I presented the conservative-data-guy the statistics rattling around in my mind:
For every 800 people in New Jersey, one of them has died from Covid-19.
Two percent of the state has tested positive for the virus.
We're still generating over 100 deaths and over 1500 cases a day.
He told me something I know: the vast majority of the people that died were in nursing homes. That doesn't make it right, but it could have been prevented. Old people really can't handle this thing. There does seem to be some long-lasting effects in younger people, but we're probably going to build herd immunity in New Jersey and New York (at a great cost, but the genie is out of the bottle).
He's rooting for herd immunity. It's going to be a long road. I got my antibody test this week-- I'm still waiting for results. The doctor said about 20 percent of people being tested came up positive for antibodies. I think I had it February, but my wife was negative for antibodies. And the doctor said the two things she's hearing most from people testing positive for antibodies are:
1) two weeks
2) it felt like the worst X ever . . . the variable being flu, bronchitis, cold, strep, cough, etc.

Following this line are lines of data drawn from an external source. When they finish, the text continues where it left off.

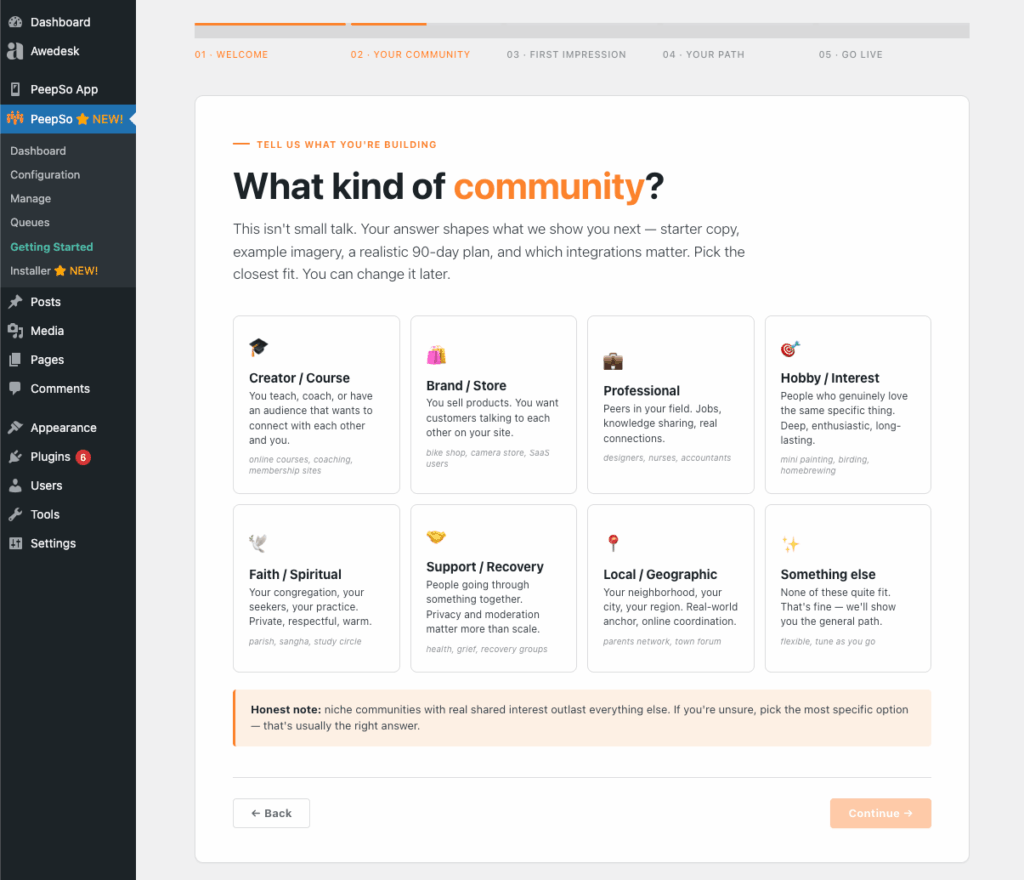Jump to step 03 First Impression
This screenshot has width=1024, height=880.
566,55
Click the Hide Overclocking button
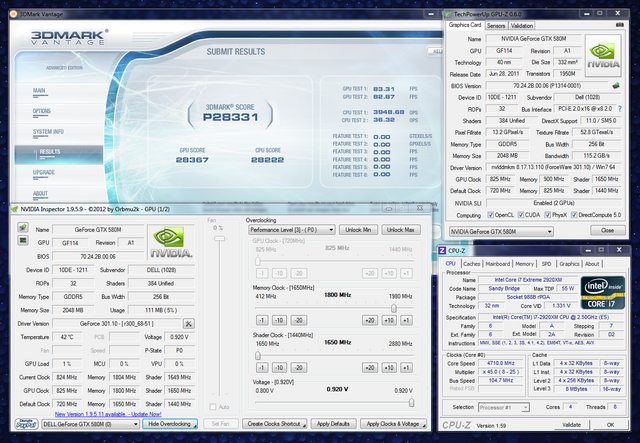Screen dimensions: 640x443 point(170,425)
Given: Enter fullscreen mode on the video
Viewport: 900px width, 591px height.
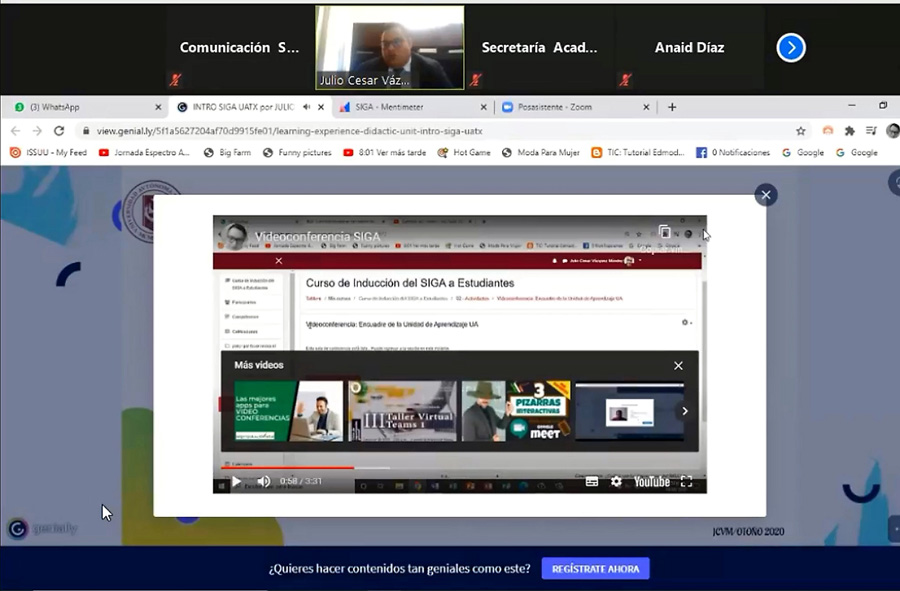Looking at the screenshot, I should 686,481.
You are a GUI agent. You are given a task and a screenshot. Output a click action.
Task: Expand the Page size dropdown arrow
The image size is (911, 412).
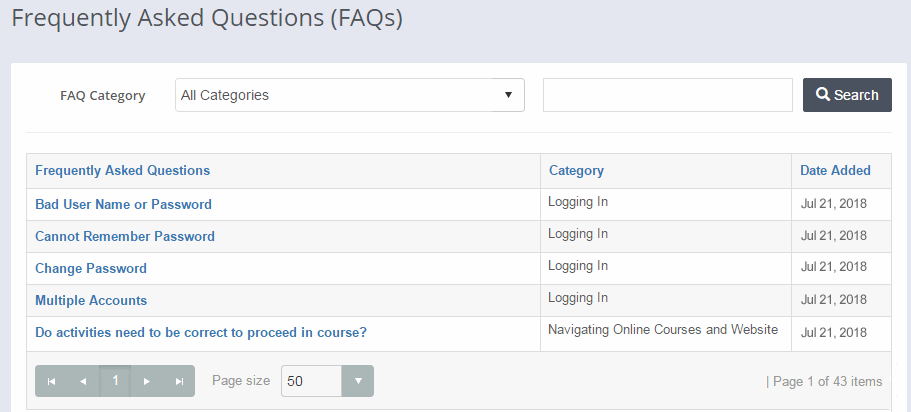click(358, 381)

My thing in February wasn't the worst thing ever (although giving blood for the test WAS the worst thing ever . . . I was really nervous -- my blood pressure was higher than normal-- and maybe a little dehydrated because I went running. The lady had to do both arms-- she didn't get enough blood out of the first arm. I wanted to give up and leave . . . I didn't like being in a room with multiple people giving blood . . . wounds don't bother me but when blood is circulating through tubes and needles, I get light-headed).
We agreed on a few things. Other countries did a better job.
Taiwan, for instance, had 440 cases and 7 deaths. Part of this might have been the heat, but it's mainly through comprehensive testing and contact tracing.
Our President has failed us on the testing, the tracing, and the plan. This conservative totally agreed with that. Trump, like Putin and Bolsonaro and Boris Johnson, is too macho to deal with something as small and statistical as a virus.
And Americans aren't big on mandatory tracking, testing, and tracing. Our freedoms don't mesh with fighting a virus. So we aren't out of the woods yet.
The attitude of the day is guarded optimism-- for now-- but unfortunately, winter is coming.
As I said at GTB, "The testing failure was completely unforeseen. It never occurred to anyone who drew up the CDC playbooks that we couldn't make a rapid accurate test in the first instance. That isn't Trump's fault directly (no one expects him to develop analytical methods) but he did appoint Redfield who is not covered in glory. This is a multifactorial failure but ultimately some blame must rest with the person in charge of the Executive branch. I think that's Jared Kushner nowadays."
ReplyDeleteIt is stunning that the US government could put a man on the moon in 1969 but they couldn't develop a viral diagnostic test in 2020.
It's also amazing, but not commented upon, that seeing people in masks is completely normal now. You see photos of people testifying before Congress and everyone is wearing a mask. And they are all different--some are disposable exam masks, some are N95, some are store-bought cloth, some are homemade cloth. This boggles my mind. We are what, 3-4 months into this thing and we still haven't figure out a standardized mask? But no one bats an eyelash when they see Lindsey Graham and Mitch McConnell in blue disposable masks? And Lindsey and Mitch aren't up in arms that they have to wear masks now? Why aren't they like "Holy horseshit, how did we get to this point?"
ReplyDeletei'll be excited to read a book detailing culpability on this five years from now, once we have a vaccine and things are back to normal. but we've certainly learned that Americans don't like anything standardized, masks included. i assume you've seen the video of the kentucky woman and her special mask?